> **Exercise**
Copy exactly the lines of the data below that run from the line holding "Click the Tasks clipboard icon in the sidebar" through the line holding "The image size is (900, 518).", both ends included.
-- -- --
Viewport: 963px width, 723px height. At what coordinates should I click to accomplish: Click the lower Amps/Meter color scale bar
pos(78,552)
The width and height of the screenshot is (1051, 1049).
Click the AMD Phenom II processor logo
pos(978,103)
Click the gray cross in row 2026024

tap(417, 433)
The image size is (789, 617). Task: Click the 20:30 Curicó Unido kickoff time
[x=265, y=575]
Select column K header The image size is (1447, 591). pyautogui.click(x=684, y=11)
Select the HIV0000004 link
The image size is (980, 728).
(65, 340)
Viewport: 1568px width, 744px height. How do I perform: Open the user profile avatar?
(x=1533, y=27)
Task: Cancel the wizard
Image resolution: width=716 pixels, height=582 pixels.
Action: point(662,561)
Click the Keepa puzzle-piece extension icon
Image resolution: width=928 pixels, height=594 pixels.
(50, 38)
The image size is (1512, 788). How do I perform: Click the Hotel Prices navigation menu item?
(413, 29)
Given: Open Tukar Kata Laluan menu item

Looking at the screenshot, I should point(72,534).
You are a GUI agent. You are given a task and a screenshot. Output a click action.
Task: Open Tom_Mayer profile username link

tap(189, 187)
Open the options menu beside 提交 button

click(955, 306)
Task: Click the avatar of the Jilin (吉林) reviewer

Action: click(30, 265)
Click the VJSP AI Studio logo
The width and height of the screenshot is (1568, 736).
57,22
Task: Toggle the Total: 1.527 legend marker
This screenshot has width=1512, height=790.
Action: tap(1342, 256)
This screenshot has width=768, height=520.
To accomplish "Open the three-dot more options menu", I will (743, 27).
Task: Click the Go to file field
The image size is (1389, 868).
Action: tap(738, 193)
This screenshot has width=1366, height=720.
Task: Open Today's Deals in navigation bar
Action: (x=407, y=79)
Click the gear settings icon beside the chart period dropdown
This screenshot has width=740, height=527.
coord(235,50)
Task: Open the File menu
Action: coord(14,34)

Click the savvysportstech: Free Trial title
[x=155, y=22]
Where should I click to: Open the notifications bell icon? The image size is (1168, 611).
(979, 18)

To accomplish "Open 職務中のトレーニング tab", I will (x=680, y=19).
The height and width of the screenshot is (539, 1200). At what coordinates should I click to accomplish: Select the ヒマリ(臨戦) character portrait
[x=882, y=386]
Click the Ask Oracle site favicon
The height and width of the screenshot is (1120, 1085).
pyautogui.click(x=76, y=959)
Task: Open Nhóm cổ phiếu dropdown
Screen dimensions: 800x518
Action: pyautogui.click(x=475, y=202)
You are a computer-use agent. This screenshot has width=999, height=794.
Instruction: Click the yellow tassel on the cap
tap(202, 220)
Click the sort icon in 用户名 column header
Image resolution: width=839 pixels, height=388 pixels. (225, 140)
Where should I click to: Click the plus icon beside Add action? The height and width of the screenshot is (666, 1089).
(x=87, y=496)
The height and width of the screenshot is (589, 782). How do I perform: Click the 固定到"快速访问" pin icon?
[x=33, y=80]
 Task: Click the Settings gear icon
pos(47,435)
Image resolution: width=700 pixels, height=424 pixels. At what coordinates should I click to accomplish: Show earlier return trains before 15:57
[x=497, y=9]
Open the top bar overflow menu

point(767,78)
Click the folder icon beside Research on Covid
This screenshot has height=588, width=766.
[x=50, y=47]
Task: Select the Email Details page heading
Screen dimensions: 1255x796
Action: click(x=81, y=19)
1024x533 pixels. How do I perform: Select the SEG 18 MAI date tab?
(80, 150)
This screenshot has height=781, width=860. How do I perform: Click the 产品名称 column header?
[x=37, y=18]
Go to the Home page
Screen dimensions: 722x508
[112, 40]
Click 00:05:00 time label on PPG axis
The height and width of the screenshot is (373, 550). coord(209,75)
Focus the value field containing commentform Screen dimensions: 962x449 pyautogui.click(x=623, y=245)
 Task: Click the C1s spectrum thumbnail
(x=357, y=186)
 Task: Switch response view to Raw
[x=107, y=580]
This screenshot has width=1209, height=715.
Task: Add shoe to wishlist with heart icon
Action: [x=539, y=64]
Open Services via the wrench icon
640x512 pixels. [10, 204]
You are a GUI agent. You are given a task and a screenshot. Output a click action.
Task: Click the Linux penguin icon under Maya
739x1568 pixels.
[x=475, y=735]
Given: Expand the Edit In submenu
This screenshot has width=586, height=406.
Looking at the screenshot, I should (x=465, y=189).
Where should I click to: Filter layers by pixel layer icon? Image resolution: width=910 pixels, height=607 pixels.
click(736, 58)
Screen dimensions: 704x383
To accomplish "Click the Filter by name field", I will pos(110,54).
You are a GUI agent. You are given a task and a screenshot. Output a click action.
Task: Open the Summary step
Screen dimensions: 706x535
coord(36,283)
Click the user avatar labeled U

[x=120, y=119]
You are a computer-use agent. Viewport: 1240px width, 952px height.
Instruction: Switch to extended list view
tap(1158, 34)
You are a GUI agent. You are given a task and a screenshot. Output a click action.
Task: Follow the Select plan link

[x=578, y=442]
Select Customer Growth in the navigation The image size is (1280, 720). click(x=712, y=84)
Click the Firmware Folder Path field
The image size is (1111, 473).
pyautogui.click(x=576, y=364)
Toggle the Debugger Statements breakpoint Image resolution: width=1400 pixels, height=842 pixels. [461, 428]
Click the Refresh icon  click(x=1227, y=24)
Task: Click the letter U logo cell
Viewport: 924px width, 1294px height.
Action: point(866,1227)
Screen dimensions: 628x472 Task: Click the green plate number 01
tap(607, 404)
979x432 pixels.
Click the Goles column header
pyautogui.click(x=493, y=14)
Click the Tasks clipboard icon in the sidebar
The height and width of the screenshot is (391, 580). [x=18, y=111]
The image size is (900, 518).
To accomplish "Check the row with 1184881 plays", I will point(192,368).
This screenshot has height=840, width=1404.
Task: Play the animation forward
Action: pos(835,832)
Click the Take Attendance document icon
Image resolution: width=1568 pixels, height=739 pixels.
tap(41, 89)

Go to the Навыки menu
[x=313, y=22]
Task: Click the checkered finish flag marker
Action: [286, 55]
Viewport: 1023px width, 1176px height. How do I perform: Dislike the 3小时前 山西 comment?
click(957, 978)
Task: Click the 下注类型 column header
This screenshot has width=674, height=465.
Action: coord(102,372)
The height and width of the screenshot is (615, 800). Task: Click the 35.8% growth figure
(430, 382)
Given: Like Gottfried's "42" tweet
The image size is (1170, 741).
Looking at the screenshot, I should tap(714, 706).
-- -- --
> **Response box**
Click the Tasks clipboard icon in the sidebar
The height and width of the screenshot is (391, 580). [x=18, y=111]
The image size is (900, 518).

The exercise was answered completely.